Il testo di presentazione delle due esposizioni fornito dall’autore chiarisce ulteriormente le ragioni e i significati di fondo dei suoi scatti:
Hebron, la città dei Patriarchi, è una città fantasma. Ed è una città divisa da quando, nel 1994, un colono di estrema destra, Baruch Goldstein, ha ucciso 29 palestinesi che pregavano nella Moschea dei Patriarchi. Da allora la città è stata divisa in due aree: H1 controllata dall’Autorità Nazionale Palestinese e H2 dove vivono i coloni sotto la protezione dei soldati israeliani. Shuhada Street, la principale strada di Hebron, una volta ricca di botteghe, negozi, commerci dall’aria carica di odori e colori, nei quali si immergevano le persone, oggi è completamente chiusa e impedita al transito dei palestinesi. L’antica e vivace città dei patriarchi oggi appare spezzata, desolata, spettrale; una prigione chiusa tra checkpoints, divieti di accesso e perquisizioni. Le finestre delle abitazioni palestinesi e ciò che resta del mercato e delle vie del centro storico sono coperte da reti metalliche a protezione dagli attacchi continui dei coloni e dell’esercito israeliano. Prigioni nella prigione. La questione Palestinese ha radici lontane nel tempo, ma i suoi effetti sono concreti e attuali ed Hebron è il simbolo di un conflitto e di un popolo dimenticati.

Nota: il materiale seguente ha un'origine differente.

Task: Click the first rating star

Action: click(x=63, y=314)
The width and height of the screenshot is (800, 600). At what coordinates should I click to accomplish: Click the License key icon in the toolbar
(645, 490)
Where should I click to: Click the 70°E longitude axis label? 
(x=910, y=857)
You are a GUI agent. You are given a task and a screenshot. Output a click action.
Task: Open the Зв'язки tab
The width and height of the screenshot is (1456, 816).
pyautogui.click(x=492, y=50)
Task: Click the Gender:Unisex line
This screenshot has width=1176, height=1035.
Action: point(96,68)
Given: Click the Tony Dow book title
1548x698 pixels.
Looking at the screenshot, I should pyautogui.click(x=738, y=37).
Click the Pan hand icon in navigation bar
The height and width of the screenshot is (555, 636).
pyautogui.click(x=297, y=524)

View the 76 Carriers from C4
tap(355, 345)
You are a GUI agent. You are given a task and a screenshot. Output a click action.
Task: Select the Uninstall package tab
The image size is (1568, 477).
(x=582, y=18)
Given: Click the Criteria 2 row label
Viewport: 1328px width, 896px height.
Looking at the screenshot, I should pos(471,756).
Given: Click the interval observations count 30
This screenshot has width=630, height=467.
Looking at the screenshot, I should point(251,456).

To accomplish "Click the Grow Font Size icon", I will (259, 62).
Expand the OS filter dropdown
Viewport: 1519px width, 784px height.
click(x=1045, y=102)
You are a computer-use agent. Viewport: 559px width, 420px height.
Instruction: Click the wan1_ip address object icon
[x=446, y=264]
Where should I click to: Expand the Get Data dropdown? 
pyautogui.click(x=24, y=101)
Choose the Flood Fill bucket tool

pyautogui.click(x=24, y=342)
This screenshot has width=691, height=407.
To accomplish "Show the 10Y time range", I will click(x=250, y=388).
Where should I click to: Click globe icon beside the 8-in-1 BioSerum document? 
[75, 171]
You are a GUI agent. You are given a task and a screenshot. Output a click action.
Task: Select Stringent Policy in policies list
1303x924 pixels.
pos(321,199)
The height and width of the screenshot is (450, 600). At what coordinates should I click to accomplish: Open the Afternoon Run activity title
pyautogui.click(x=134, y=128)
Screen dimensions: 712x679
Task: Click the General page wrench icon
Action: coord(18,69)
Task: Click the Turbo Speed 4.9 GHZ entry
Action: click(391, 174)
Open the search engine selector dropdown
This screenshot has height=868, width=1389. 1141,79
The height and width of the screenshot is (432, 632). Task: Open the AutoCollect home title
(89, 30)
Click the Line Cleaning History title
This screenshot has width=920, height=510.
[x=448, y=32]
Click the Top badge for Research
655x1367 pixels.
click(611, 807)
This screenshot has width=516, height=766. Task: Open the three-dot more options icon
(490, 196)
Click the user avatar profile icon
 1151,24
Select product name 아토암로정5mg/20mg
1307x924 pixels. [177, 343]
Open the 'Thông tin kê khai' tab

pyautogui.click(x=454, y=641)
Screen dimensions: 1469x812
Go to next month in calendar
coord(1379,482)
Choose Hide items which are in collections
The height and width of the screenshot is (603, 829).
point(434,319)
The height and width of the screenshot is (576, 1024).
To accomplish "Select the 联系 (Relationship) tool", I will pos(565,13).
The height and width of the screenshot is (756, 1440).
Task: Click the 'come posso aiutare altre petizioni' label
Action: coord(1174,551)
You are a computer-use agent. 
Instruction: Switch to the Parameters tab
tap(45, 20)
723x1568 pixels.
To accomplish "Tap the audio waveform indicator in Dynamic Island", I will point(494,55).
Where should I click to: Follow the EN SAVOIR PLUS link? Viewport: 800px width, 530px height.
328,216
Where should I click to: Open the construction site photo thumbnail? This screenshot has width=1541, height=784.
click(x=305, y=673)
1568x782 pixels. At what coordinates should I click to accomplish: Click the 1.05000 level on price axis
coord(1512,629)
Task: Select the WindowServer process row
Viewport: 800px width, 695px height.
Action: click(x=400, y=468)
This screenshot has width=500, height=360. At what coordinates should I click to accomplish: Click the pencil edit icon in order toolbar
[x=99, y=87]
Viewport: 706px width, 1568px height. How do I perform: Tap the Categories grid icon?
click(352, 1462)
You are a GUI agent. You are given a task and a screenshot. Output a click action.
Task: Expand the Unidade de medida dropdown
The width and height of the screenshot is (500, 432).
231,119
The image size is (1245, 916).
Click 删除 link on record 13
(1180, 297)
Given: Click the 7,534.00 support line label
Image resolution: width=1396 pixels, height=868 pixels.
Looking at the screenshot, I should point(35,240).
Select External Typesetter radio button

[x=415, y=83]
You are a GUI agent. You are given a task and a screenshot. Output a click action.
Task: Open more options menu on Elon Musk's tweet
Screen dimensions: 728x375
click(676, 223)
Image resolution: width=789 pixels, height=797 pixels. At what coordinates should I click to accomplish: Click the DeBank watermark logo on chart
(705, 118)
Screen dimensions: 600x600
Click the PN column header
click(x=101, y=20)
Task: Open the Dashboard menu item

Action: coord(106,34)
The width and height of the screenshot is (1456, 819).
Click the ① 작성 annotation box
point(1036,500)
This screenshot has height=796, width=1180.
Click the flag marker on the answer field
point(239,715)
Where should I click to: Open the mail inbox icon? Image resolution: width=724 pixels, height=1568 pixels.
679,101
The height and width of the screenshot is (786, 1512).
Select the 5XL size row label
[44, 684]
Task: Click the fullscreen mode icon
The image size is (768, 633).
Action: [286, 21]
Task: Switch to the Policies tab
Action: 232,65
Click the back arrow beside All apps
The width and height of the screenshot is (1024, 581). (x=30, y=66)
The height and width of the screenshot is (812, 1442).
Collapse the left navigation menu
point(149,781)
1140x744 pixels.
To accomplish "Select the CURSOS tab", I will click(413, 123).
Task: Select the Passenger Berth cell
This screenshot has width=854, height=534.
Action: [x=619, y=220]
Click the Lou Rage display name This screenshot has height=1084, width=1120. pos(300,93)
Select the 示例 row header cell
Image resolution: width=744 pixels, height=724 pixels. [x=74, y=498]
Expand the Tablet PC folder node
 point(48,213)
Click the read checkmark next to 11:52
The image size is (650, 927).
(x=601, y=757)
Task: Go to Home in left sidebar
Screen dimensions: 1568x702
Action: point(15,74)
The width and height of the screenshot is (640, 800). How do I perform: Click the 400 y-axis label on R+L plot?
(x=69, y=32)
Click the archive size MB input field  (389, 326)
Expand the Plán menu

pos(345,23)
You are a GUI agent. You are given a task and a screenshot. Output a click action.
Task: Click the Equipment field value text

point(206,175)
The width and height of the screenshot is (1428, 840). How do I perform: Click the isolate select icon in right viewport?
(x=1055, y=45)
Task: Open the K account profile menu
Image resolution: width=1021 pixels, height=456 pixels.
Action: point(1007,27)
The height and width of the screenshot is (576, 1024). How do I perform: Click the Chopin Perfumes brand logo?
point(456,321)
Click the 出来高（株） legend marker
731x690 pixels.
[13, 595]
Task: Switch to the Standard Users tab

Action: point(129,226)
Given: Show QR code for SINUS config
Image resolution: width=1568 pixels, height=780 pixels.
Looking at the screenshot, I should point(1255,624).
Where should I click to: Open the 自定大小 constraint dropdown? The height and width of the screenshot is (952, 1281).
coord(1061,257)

Il lavoro svolto da Vincenzo Bello – lavoro che sembra dover andare incontro a ulteriori sviluppi e progetti nel corso del tempo – si allinea a una tradizione recente della fotografia di natura più militante, che spesso mette la macchina fotografica al servizio del reportage di denuncia e dell’arte.
Il collettivo Activestills, per esempio, attivo dal 2006, durante un’attività di produzione durata oltre un decennio, ha raccolto migliaia di scatti quasi tutti incentrati sulla vita quotidiana della “Sponda occidentale”, con particolare attenzione alla Striscia di Gaza e alla Cisgiordania. O come, per una direzione anche artistica (meglio sarebbe dire disposizione artistica), il volume di immagini restituito da Rula Halawani, fotografa palestinese che ha esposto delle sequenze visive presso i padiglioni della Biennale di Venezia del 2019.
L’opera di Vincenzo Bello entra a far parte di quel contributo prezioso e indispensabile che nell’era del lancio dell’immagine suggerisce con silenzioso rigore l’essenzialità di un’immagine che, invece di enfatizzare significati deboli ed effimeri, parla di condizioni che nella loro distante e profonda inquietudine vivono quella realtà che solo da l suo interno può essere compresa fino in fondo.